Akan tetapi, sepanjang kuartal pertama tahun ini, pelaksanaan kredit perumahan rakyat (KPR) dengan fasilitas likuiditas pembiayaan perumahan (FLPP) jauh lebih sulit dibandingkan tahun lalu. Alhasil, realisasi pembangunan rumah oleh Apersi sepanjang kuartal pertama tahun ini bahkan tidak mencapai 10% dari target.
“Sekarang sangat sulit untuk melakukan akad kredit, syaratnya ketat sekali. Kalau seperti ini, akan terjadi penurunan yang drastis, bahkan bisa 50% lebih rendah dari capaian tahun kemarin kalau pemerintah tidak segera ambil sikap,” katanya melalui sambungan telepon, diutip Rabu (30/3/2016).
Oleh karena itu, tuturnya, saat ini Apersi tengah mempertimbangkan untuk merevisi target tersebut. Eddy mengatakan, Apersi sudah menyampaikan kepada perbankan dan pemerintah terkait penetapan syarat yang memberatkan tersebut, tetapi belum ada langkah nyata yang menggembirakan.
Eddy mengatakan, salah satu contoh syarat yang memberatkan tersebut yakni kewajiban pemasangan instalasi listrik sebelum akad kredit dilakukan. Padahal, butuh waktu beberapa bulan untuk itu.

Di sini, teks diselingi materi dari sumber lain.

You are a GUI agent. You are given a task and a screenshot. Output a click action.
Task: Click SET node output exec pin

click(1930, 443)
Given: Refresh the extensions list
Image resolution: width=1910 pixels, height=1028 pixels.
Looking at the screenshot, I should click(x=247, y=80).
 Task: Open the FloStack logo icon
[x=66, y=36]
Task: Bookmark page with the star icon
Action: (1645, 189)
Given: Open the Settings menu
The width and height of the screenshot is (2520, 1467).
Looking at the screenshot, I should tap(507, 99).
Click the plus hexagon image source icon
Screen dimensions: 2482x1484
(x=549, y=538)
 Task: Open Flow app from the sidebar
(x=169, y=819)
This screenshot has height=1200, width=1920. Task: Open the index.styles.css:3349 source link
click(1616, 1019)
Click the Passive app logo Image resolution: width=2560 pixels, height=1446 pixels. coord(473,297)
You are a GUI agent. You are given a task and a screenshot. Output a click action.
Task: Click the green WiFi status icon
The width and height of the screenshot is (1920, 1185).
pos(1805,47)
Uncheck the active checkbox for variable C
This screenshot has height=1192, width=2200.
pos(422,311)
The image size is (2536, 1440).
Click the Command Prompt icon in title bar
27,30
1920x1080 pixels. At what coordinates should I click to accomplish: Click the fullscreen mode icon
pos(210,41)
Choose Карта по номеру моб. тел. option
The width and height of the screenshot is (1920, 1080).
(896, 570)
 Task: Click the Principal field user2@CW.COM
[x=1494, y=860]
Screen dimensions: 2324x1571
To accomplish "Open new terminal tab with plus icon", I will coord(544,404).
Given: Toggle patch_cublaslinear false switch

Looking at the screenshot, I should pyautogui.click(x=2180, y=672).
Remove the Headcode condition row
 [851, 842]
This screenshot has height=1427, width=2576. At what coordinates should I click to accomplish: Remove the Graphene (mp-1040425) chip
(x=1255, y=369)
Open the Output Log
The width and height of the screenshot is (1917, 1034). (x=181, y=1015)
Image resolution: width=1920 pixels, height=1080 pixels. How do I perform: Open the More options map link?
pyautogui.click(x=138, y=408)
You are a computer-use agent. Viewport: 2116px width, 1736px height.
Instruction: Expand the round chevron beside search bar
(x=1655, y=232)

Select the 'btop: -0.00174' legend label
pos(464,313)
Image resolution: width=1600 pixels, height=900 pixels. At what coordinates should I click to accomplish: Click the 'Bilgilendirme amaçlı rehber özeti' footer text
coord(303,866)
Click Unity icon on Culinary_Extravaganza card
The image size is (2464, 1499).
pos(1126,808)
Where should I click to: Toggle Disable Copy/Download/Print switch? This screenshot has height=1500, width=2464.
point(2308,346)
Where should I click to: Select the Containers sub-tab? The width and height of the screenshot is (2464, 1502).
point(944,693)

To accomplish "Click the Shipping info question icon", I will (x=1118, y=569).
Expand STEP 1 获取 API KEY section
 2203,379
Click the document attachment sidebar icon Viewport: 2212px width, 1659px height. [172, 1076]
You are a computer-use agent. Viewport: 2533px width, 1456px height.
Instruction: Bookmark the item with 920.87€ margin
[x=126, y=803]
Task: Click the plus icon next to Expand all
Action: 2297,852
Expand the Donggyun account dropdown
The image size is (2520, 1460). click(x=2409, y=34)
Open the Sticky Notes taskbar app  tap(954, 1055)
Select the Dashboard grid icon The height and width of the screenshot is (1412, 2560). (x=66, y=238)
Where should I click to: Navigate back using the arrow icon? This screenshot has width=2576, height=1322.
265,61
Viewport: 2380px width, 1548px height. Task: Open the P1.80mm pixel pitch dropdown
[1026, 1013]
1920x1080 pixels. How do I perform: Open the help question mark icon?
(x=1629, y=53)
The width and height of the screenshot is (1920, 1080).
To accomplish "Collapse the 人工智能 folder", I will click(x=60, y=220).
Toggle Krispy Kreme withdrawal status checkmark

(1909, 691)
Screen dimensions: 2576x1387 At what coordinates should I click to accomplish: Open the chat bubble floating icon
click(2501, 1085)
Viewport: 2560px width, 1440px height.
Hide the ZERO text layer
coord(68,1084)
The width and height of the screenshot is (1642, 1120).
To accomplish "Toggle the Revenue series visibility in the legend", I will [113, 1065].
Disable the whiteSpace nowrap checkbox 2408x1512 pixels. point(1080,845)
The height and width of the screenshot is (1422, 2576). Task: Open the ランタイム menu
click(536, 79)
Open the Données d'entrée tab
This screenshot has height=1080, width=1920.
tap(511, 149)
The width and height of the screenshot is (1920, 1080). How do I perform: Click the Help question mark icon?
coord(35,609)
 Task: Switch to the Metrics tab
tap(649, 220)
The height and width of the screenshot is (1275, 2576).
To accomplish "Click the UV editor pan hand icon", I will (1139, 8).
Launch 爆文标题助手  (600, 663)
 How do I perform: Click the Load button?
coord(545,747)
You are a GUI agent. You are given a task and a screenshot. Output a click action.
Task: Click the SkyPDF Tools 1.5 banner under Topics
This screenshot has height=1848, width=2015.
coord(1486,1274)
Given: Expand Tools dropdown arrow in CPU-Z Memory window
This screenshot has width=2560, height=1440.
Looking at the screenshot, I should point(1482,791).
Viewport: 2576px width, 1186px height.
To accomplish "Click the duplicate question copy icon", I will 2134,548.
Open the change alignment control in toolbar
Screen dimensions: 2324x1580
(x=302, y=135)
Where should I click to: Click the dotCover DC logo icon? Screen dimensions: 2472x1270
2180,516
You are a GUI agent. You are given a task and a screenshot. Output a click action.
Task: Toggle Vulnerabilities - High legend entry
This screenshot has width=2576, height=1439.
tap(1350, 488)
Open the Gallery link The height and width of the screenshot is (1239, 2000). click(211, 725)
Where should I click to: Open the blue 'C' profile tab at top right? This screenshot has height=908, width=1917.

“Kalau kita tunggu itu, berarti untuk membangun proyek berikutnya harus tunggu akad dulu, ini yang memberatkan. Itu baru salah satu, masih ada beberapa kesulitan lainnya di lapangan,” ungkapnya.
Padahal, di sisi lain, tahun ini pemerintah menyiapkan anggaran FLPP yang jauh lebih tinggi dibandingkan tahun lalu, yakni Rp9,3 triliun. Tahun lalu, FLPP hanya sebesar Rp5,1 triliun dan sudah habis terserap di pertengahan tahun.
Selain itu, pemerintah juga menyiapkan fasilitas tambahan berupa subsidi selisih bunga (SSB) tahun ini sebesar Rp2,1 triliun. Kedua bantuan tersebut memungkinkan masyarakat menikmati bunga pinjaman perumahan sebesar 5% selama 20 tahun.
Pemerintah juga meningkatkan akan mengucurkan bantuan uang muka sebesar Rp1,2 triliun, jauh lebih tinggi dari 2015 yang hanya Rp220 miliar. Total subsidi pemerintah tahun ini dengan demikian mencapai Rp12,5 triliun.
Sepanjang tahun lalu, menurut data Kementerian PUPR, realisasi pembangunan rumah dengan FLPP mencapai 76.489 unit dengan total nilai FLPP Rp6 triliun. Jumlah tersebut diestimasikan akan meningkat seiring peningkatan kucuran subsidi.
Direktur Jenderal Pembiayaan Perumahan, Kementerian Pekerjaan Umum dan Perumahan Rakyat (PUPR) Maurin Sitorus mengatakan, pemerintah juga sudah memberikan fasilitas pembebasan pajak pertambahan nilai (PPN) 10% bagi rumah MBR dan menaikan batas harga rumah susun bebas PPN menjadi Rp250 juta.
“Dengan ini daya beli masyarakat akan meningkat sehingga seharusnya target sejuta rumah itu tahun ini akan dapat tercapai,” katanya.
Sepanjang tahun lalu, menurut data Kementerian PUPR, realisasi pembangunan sejuta rumah hanya sekitar 70% dari target sejuta unit. Pemerintah masih menjanjikan sejumlah pembenahan regulasi dan koordinasi yang semakin efektif dengan daerah agar realisasi pembangunan rumah dapat lebih tinggi tahun ini.